# Tarea A
Indique si cada una de las siguientes afirmaciones concuerda con el fragmento sobre el obituario de Juan Darío: (i) Juan Darío ingresó a la Compañía en 1587; (ii) el relato del obituario evidencia la realidad de los hechos; (iii) Juan Darío fue amamantado por su madre. Responda sí o no en cada caso y cite textualmente las palabras del fragmento que lo determinan.

# Fragmento de página
Habrá que admitir que el compromiso de los jesuitas con el mensaje se corporizó también en ellos. Eso explica el largo obituario dedicado a Juan Darío. El que lo escribió estaba convencido de que el homenajeado debía ser un ejemplo a imitar por los miembros de la Orden. Por ello hilvana un relato que no evidencia la realidad de los hechos pero sí  lo que los jesuitas creían de sí mismos y esperaban de sus miembros. Y así presentó a Juan Darío, como un hombre que siendo joven se desengaño de la vida terrenal y se entregó a Dios ingresando a la Compañía en 1587. Sólo entonces comienza la vida verdadera de quién desembarcara en Perú en 1598 y un año después llegara a estas tierras donde misionó, recompuso enemistades y fundó colegios jesuitas como el de la ciudad de Salta.

Los pasajes del obituario son curiosos en su mayoría aunque uno sobresale: el que asegura que Juan Darío vivió libre de pecados. Tamaña virtud debe explicarse y al hacerlo, el escriba pincela creencias arraigadas en aquellos católicos al afirmar que la virtuosidad de Juan Darío obedecía a que fue amamantado por una abuela que con la leche, le transmitió la devoción por la religión. Concepción común entonces y que sirvió para explicar la maldad incorregible de los calchaquíes que tenían “connaturalizados sus errores y sus vicios (…) como otros turcos no se rigen por racon ni aguardan a ella cerrandose en aquello que le enseñaron sus mayores y curacas”.

# Entradas de datos
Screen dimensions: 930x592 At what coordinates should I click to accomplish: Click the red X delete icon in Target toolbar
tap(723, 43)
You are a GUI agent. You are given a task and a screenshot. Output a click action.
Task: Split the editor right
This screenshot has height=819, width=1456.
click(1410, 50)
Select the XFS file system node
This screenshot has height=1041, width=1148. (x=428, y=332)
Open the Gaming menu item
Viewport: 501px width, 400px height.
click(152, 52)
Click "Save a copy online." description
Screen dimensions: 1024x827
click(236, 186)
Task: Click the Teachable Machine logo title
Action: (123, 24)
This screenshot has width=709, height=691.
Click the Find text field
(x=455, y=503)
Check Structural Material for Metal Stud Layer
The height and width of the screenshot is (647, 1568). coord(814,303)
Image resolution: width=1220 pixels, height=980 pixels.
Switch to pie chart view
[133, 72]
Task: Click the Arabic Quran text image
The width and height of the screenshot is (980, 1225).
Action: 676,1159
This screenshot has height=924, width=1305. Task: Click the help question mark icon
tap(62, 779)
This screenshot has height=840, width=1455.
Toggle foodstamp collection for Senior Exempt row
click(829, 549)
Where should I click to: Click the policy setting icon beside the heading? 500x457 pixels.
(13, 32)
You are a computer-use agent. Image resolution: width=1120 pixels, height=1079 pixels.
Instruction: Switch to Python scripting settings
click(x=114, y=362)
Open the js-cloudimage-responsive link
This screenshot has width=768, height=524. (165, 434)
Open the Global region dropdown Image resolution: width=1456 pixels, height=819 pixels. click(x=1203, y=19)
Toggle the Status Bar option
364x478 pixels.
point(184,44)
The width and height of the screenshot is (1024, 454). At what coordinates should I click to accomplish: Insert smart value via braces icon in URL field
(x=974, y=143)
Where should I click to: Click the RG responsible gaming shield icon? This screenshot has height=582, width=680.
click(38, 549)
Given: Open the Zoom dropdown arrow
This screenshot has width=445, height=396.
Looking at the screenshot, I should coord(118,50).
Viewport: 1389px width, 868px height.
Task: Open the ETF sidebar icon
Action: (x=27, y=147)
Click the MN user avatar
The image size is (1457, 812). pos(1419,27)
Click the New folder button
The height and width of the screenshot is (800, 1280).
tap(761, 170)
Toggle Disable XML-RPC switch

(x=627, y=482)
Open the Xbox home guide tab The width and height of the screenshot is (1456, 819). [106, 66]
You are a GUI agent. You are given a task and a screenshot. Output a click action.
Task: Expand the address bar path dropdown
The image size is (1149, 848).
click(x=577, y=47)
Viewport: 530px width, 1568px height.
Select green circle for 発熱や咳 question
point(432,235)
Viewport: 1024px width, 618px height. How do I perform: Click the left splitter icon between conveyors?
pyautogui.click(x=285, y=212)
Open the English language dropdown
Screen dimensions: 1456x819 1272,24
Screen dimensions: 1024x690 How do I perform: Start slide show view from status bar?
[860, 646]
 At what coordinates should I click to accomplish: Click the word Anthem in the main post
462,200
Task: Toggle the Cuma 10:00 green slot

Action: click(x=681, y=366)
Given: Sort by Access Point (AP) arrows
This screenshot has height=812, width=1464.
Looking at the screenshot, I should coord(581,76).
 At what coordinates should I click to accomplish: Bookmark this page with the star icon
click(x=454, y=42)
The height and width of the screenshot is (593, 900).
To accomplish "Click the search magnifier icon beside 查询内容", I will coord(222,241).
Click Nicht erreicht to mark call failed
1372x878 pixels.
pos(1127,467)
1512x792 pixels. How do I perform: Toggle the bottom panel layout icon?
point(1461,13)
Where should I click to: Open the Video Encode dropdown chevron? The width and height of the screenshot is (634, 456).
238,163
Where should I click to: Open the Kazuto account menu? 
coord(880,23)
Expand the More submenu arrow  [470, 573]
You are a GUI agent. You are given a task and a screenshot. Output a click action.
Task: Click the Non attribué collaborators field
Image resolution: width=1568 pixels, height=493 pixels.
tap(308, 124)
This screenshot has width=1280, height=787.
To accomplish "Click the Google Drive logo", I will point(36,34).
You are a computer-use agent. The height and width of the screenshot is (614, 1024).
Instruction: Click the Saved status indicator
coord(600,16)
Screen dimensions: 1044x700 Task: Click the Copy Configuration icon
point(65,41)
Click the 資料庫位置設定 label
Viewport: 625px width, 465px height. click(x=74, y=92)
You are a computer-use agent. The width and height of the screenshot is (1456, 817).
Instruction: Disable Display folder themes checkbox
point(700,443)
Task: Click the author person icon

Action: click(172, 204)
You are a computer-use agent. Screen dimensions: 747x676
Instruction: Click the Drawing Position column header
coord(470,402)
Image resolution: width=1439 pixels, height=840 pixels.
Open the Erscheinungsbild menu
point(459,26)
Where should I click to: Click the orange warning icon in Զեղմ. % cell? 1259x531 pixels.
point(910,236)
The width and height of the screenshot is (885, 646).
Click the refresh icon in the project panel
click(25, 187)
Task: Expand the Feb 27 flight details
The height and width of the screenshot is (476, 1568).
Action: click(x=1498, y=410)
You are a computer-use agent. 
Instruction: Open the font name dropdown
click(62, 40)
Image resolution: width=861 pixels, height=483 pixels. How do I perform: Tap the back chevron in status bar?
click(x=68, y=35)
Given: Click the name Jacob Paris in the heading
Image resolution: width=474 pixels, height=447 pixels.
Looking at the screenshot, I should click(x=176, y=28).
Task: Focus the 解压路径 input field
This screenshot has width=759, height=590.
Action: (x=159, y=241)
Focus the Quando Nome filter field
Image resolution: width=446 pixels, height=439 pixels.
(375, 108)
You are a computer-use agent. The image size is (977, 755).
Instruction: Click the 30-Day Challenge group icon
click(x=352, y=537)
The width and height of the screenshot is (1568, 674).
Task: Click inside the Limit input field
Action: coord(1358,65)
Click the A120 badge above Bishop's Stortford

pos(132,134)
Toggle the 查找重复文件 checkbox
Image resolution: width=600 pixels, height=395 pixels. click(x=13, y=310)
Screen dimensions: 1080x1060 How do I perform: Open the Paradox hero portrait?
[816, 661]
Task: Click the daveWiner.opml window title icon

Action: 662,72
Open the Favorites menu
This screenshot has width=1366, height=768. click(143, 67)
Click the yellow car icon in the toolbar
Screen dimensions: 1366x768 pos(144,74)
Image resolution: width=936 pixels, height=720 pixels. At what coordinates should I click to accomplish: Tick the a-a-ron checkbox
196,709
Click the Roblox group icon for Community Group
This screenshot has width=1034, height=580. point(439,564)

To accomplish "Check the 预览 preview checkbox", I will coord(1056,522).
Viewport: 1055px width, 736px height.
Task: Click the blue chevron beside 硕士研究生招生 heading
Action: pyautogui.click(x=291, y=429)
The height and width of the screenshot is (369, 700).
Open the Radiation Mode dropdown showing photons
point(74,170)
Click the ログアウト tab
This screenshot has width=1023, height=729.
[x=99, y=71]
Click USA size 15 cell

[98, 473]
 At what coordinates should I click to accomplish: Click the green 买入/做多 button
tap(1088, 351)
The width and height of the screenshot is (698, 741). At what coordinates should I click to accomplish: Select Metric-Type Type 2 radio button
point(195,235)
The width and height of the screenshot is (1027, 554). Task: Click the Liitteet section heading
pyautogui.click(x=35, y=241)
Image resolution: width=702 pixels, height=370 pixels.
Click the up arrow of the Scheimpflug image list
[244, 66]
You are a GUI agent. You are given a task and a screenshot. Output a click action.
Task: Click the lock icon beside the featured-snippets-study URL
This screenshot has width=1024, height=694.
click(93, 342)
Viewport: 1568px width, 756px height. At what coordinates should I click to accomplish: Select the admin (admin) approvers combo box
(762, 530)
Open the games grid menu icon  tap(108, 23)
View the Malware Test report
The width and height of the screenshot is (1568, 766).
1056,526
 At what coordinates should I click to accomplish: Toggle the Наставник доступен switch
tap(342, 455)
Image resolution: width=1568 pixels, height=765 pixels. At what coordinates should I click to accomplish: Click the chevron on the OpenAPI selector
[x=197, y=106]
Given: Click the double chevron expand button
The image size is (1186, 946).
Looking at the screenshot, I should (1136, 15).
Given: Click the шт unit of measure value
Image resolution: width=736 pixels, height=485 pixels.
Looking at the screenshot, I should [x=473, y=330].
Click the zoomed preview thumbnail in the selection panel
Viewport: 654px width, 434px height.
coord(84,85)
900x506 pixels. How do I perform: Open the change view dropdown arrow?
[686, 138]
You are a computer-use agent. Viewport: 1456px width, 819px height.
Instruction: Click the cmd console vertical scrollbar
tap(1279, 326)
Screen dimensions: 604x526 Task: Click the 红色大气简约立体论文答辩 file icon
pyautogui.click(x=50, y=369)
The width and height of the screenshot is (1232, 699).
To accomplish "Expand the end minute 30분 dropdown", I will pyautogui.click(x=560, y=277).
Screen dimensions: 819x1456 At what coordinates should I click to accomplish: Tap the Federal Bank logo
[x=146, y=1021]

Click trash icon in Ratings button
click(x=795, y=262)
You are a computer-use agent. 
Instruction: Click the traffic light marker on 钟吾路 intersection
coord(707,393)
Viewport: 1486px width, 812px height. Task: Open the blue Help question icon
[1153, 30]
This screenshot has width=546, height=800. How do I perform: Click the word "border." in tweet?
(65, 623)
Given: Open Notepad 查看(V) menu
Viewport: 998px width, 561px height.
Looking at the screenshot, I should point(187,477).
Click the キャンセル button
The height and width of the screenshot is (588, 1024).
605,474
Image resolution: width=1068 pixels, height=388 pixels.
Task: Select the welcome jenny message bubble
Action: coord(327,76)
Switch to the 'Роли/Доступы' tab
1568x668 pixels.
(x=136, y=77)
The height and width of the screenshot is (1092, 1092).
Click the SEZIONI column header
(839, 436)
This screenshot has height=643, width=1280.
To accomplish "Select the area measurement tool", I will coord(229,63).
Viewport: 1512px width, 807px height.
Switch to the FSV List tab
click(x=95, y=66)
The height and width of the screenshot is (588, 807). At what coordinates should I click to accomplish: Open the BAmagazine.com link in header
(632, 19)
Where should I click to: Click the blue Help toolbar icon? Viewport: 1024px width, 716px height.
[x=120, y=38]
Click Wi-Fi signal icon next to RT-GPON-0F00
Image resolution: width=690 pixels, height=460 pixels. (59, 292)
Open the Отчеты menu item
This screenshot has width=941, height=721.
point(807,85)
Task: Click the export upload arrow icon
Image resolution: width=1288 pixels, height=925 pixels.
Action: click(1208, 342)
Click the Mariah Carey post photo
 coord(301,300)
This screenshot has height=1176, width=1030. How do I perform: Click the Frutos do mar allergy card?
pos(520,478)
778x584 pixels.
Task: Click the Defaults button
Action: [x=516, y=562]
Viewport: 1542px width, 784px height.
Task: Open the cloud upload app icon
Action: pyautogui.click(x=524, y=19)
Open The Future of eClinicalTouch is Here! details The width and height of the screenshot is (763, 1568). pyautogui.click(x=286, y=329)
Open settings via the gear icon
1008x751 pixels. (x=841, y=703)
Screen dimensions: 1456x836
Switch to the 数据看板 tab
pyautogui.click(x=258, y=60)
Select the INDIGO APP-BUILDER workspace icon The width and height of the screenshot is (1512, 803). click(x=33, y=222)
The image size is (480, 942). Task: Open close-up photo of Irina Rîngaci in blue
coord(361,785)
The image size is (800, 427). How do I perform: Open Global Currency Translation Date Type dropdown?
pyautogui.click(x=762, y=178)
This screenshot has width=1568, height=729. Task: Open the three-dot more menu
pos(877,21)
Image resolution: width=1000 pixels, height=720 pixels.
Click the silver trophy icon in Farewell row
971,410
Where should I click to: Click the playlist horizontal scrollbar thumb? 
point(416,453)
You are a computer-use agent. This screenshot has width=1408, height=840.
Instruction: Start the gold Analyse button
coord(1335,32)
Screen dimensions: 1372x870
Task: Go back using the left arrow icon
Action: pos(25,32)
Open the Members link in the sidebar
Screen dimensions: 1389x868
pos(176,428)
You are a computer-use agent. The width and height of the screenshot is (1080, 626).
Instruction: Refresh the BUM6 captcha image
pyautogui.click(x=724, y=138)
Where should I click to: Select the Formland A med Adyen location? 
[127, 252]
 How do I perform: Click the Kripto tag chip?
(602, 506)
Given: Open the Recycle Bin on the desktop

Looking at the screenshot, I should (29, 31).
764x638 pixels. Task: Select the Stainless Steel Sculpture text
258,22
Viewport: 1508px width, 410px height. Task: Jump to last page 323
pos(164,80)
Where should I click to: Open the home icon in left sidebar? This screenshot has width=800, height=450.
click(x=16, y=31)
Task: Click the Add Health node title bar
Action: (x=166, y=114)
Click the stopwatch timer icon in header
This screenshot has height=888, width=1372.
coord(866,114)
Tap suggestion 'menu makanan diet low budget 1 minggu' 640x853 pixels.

# Tarea B
Devuelva sin cambios las entradas, comenzando por la primera de ellas y terminando en la línea que contiene "This screenshot has height=1041, width=1148.", con ambos extremos incluidos.

# Resultado completo A
(i) Sí: «se entregó a Dios ingresando a la Compañía en 1587».
(ii) No: «hilvana un relato que no evidencia la realidad de los hechos».
(iii) No: «fue amamantado por una abuela».

# Resultado completo B
Screen dimensions: 930x592 At what coordinates should I click to accomplish: Click the red X delete icon in Target toolbar
tap(723, 43)
You are a GUI agent. You are given a task and a screenshot. Output a click action.
Task: Split the editor right
This screenshot has height=819, width=1456.
click(1410, 50)
Select the XFS file system node
This screenshot has height=1041, width=1148. (x=428, y=332)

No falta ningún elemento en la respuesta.